◆ Instructions to follow
Pick out the lines below that include the string "agent".

Segment Start: Given entries

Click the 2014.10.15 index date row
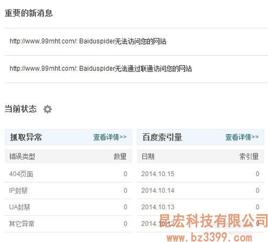 coord(200,174)
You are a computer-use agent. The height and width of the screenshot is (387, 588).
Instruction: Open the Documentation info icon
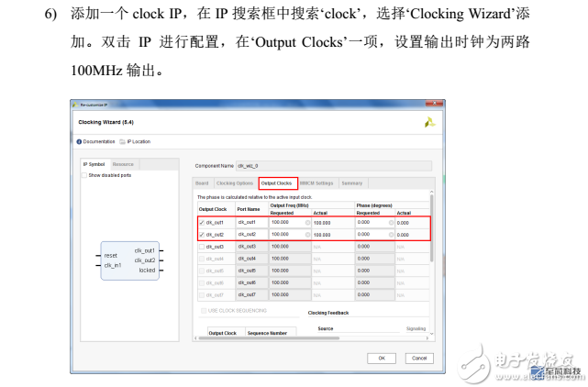click(x=80, y=141)
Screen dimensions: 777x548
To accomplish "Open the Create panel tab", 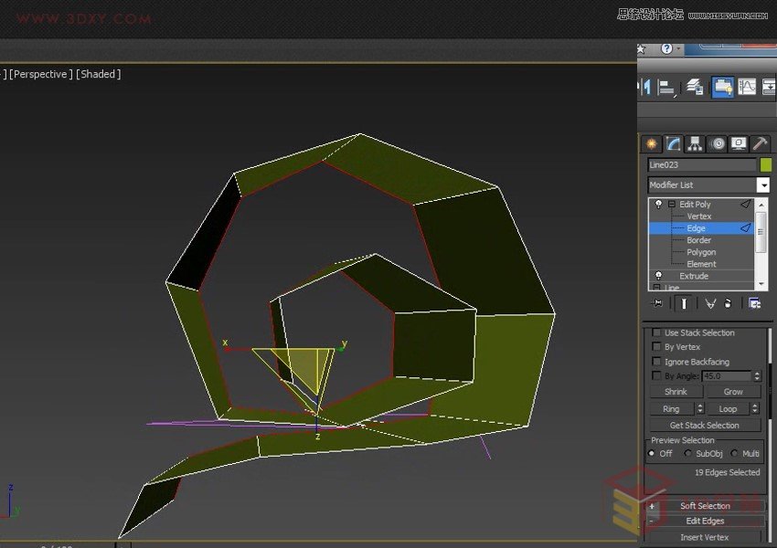I will tap(651, 143).
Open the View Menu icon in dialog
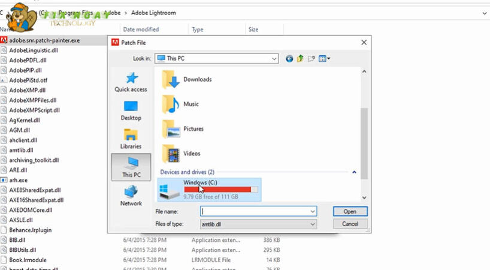 325,59
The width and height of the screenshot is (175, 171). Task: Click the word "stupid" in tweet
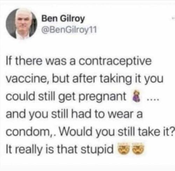(x=97, y=149)
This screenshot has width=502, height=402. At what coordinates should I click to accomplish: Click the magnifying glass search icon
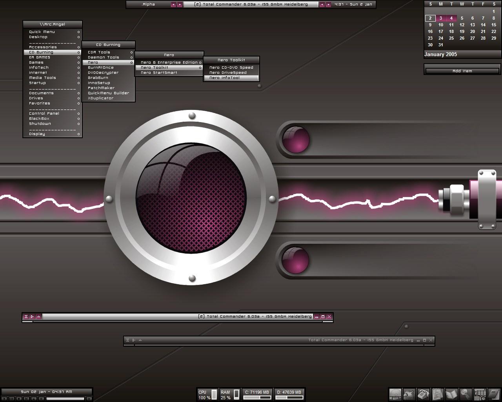pyautogui.click(x=466, y=394)
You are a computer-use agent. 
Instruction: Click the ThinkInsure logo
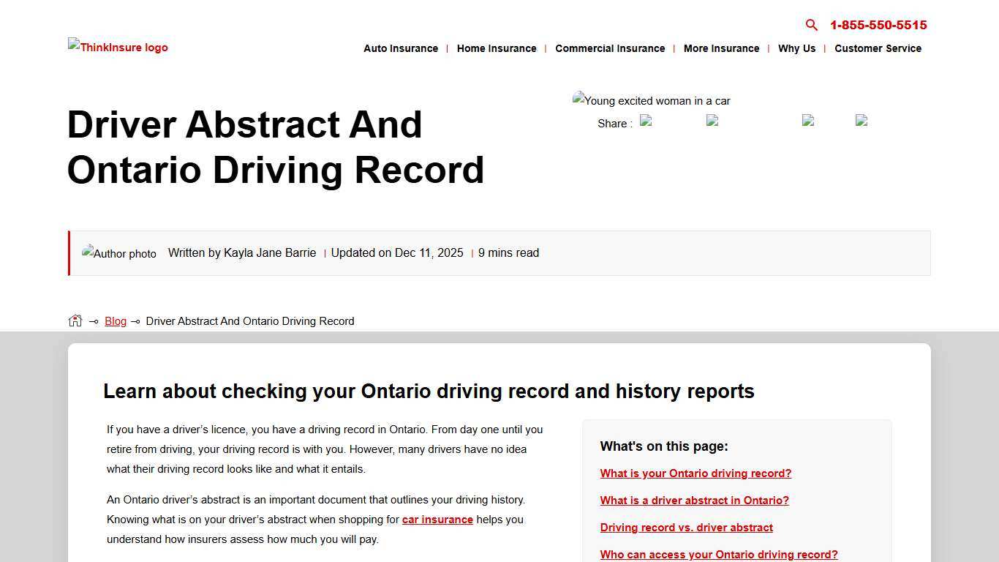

Segment End: Given entries

◆ Answer
You are a computer-use agent. The height and width of the screenshot is (387, 588).
You are a computer-use agent. 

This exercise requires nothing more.